Like auto-organizing folders — that involves massive backend development. Using traditional NLP, how many semantic micro-models would you need to build for recognition. Now you just call a large model API, done. I tell the large model: the user's current folder array is life, entertainment, love, family. Then pass in the latest diary entry, ask the large model: which folder do you think this diary should go in? If there's really no fit, what new folder do you suggest? That's it, done.

But the competition gets more granular now. When implementation isn't the problem, it's about whose direction, whose point of implementation meets user needs.

Part 3 "What I Don't Understand"

🚥 Crossing: What is something that right now, nobody understands or gets?

👦🏻 Chunxiang Zhao: What nobody gets right now, I think it's technology itself. I think humanity has finally reached a point where technology, originally created to serve people, has suddenly started replacing people one by one, erasing human labor. I think this outcome is unpredictable.
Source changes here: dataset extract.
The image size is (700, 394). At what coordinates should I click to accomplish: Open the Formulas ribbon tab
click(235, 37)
🚥 Crossing: What is something you've figured out that the rest of the world hasn't yet?

👦🏻 Chunxiang Zhao: I think it's that doing something, versus watching someone do it or learning from a book — that "getting it" is two completely different feelings, worlds apart. One is getting it by doing, one is getting it by watching, another is getting it by studying. Of these three ways of getting it, only getting it by doing makes you smile with genuine understanding.

🚥 Crossing: What don't you understand — specifically — what's the most recent thing that gave you an "I don't get this" feeling, who do you think gets it, and what would you want to ask them?
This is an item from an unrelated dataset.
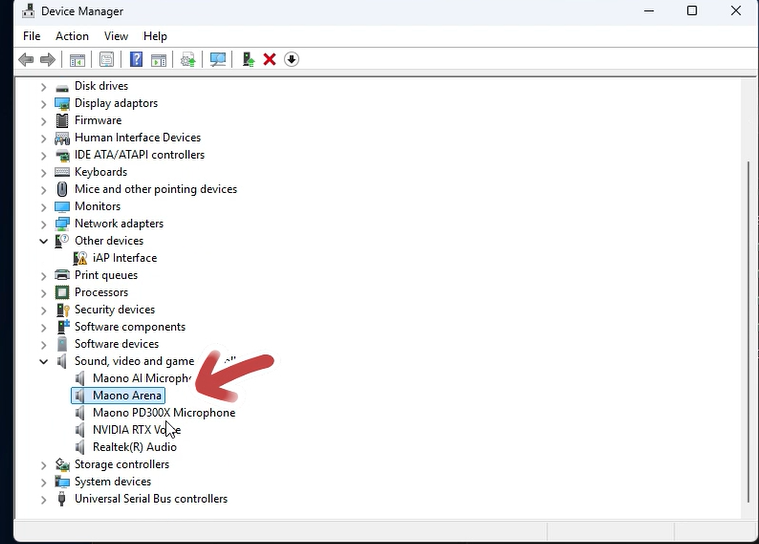
Task: Click the Properties toolbar icon
Action: [x=106, y=60]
👦🏻 Chunxiang Zhao: What I don't understand is actually the other paths of AI development in the world, what those researchers are actually doing right now, whether there are other branches. Beyond the Transformer architecture, are R&D teams still tackling other types of AI, is anyone funding them, or have they all pivoted to this generative AI. I think investors who specialize in AI models probably understand this.